Data Sharing and Inductive Learning — Toward Healthy Birth, Growth, and Development
As the international conversation about data sharing shifts from the theoretical (“data sharing is important”) to the practical (“this is how data sharing can happen”), the Healthy Birth, Growth, and Development–Knowledge Integration (HBGDki) initiative sponsored by the Bill and Melinda Gates Foundation offers one example of how data sharing can be used to improve public health. The initiative aims to develop better interventions for children at risk for faltering growth and neurocognitive deficits. To this end, we have been creating an integrated knowledge base consisting of existing maternal and child health data from 420 clinical and population survey studies in 50 countries, including 137 clinical studies from 26 countries. A team of data scientists has been curating and analyzing the shared data with novel analytic software to explore new questions and develop better strategies to promote healthy birth, growth, and development. The data contributors and maternal and child health experts are collaborating with us to conduct the analyses and interpret the results. Early discoveries from analyses are being validated before publication and are being used to inform decisions about health interventions for children in the communities with the greatest need.

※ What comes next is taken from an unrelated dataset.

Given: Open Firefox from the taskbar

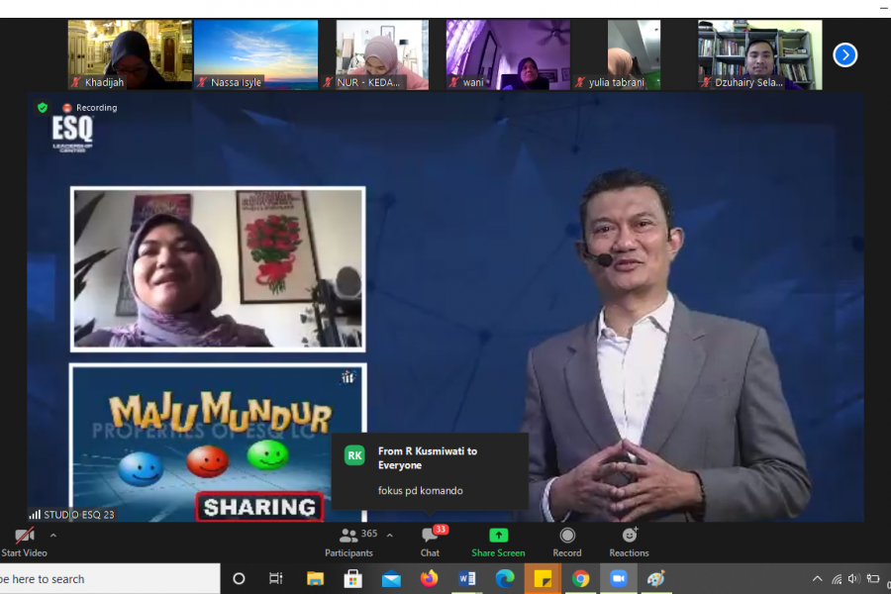Looking at the screenshot, I should pyautogui.click(x=429, y=579).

Gathering data for the knowledge base was difficult. More than 90% of the Gates Foundation-funded principal investigators we approached were initially reluctant to share data from studies they performed, citing barriers similar to those that have been described with regard to data from public health agencies — including hurdles related to professional aspirations, economics (the perceived and real costs of data sharing), structural or sovereignty issues (be they political, legal, or ethical), and uncertainty regarding ownership of data-analysis outcomes.3 We also spoke with principal investigators whose work had not been funded by the foundation. We learned important lessons — about developing a vision for clear and equal reciprocity and addressing concerns regarding data security, quality, and attribution — that helped us build symbiotic, trusting collaborations with many investigators. In addition, we developed a secure analytics platform, stringent data-access protocols, and clear data-use agreements to allay concerns about privacy and security and to facilitate meaningful analyses (see the Perspective article by Merson et al.).
The purpose of data sharing is not just to amass large numbers of data points. The quality and depth of the data — especially the diversity of covariates — is critically important for making new discoveries in complicated problem areas such as child growth and development. At present, our knowledge base includes some 1700 demographic, clinical, and socioeconomic covariates from more than 8 million children.

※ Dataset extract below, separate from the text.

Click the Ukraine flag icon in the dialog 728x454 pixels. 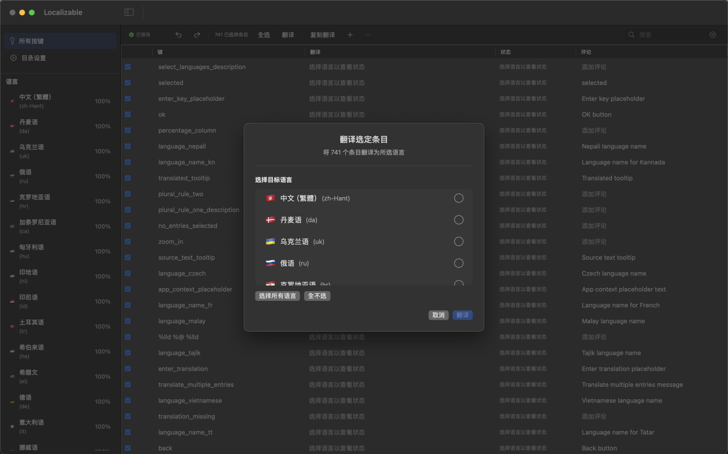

When data scientists build statistical models to predict how children may be affected by environmental insults or respond to nutrition interventions, they must distinguish between uncertainty (accuracy of measurements) and heterogeneity (healthy and pathological variability within and among children). Integrated data sets enable us to test correlations and covariation between pertinent variables more effectively than we could with individual data sets, helping us to separate signal from noise, quantify effects at the extremes of distributions, build accurate models, and understand how to give the right intervention to the right child at the right time for the right cost. We are using this approach to evaluate the relative importance and interaction of multiple and wide-ranging determinants of
We are using this approach to evaluate the relative importance and interaction of multiple and wide-ranging determinants of faltering growth and neurocognitive deficits, including nutrition (both the quantity and quality of foods); infection; gut function; access to clean water, sanitation, and hygiene; and caretaker education level. Health research that evaluates the risks of the most vulnerable people — women and children in low-income countries — typically focuses on visible threats (above the newsworthy or pandemic-threat threshold), and ignores in-visible (below-threshold), developing threats. That limitation is understandable, given that there are so many immediate, above-threshold threats to people’s health. However, this focus contributes to our repeatedly being caught flat-footed by diseases that may fester for decades before turning into outbreaks or epidemics. The process of gathering, sharing, and analyzing high-quality data enables us to make seemingly invisible patterns visible by lowering the threshold for predicting known health threats (e.g., Ebola virus) sooner or responding to expanding threats (e.g., Zika virus) as soon as their clinical impact becomes important. If we were to evaluate dis-ease patterns the same way that meteorologists study weather patterns or air traffic controllers evaluate flight patterns, we could potentially see developing epidemiologic trends in tiny bursts of activity globally. Imagine the impact if we could have predicted the AIDS epidemic of the 1980s with better analytic tools and surveillance capabilities that built on information available as early as the 1930s. Moral arguments strongly favor data sharing, especially for data generated using philanthropic or public resources. But the practical benefits of data sharing are also compelling. If biomedical researchers continue to share data, the HBGDki and other knowledge bases can become living repositories that advance the field, fulfill the goals of the taxpayers and private funders who enabled the work, and honor the wishes of the participants in the studies. The end result of data sharing, done properly, will be more knowledge that will help all people lead healthy and productive lives.